_TASK TO CARRY OUT:_
Could you return each line of the material that has "computer" in it?

-- RECORD EXCERPTS follows --

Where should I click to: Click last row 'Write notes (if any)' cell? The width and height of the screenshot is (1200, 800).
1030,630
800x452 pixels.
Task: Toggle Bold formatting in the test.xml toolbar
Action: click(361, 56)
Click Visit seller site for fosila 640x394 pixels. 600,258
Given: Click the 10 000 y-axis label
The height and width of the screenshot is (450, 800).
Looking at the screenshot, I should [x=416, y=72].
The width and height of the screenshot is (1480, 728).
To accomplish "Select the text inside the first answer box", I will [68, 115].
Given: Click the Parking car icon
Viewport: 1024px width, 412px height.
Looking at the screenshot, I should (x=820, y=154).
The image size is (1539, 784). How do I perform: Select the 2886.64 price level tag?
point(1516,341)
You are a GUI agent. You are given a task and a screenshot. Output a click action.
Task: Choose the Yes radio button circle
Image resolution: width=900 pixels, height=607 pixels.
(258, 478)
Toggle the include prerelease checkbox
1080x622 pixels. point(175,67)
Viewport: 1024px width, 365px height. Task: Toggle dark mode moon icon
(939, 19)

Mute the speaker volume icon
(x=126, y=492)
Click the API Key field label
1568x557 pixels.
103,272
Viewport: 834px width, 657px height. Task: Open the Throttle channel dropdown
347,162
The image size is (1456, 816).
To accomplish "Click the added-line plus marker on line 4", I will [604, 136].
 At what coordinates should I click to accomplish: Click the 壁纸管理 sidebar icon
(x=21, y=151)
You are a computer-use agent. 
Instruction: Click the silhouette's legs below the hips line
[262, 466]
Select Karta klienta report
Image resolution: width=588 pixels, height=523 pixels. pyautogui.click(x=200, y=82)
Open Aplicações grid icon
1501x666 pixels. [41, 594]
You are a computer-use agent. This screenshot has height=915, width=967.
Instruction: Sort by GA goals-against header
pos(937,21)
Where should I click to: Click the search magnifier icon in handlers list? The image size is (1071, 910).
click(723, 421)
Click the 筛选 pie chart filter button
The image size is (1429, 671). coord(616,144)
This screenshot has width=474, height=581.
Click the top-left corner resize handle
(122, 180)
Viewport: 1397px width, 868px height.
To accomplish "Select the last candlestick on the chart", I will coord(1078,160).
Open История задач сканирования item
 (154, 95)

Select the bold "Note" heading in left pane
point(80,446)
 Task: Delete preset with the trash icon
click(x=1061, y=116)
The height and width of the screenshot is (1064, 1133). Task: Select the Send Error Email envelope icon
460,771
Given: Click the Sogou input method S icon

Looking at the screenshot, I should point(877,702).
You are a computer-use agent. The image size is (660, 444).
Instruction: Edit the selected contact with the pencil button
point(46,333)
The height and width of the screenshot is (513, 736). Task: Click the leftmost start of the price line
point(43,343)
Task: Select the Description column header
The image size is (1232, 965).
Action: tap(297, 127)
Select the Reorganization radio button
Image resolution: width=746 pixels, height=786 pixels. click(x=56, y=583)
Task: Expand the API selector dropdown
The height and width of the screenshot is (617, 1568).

-- RECORD EXCERPTS concluded --

_RESULT FOR THIS TASK:_
You are a computer-use agent. 
You are a computer-use agent. This screenshot has height=915, width=967.
You are a computer-use agent. The image size is (660, 444).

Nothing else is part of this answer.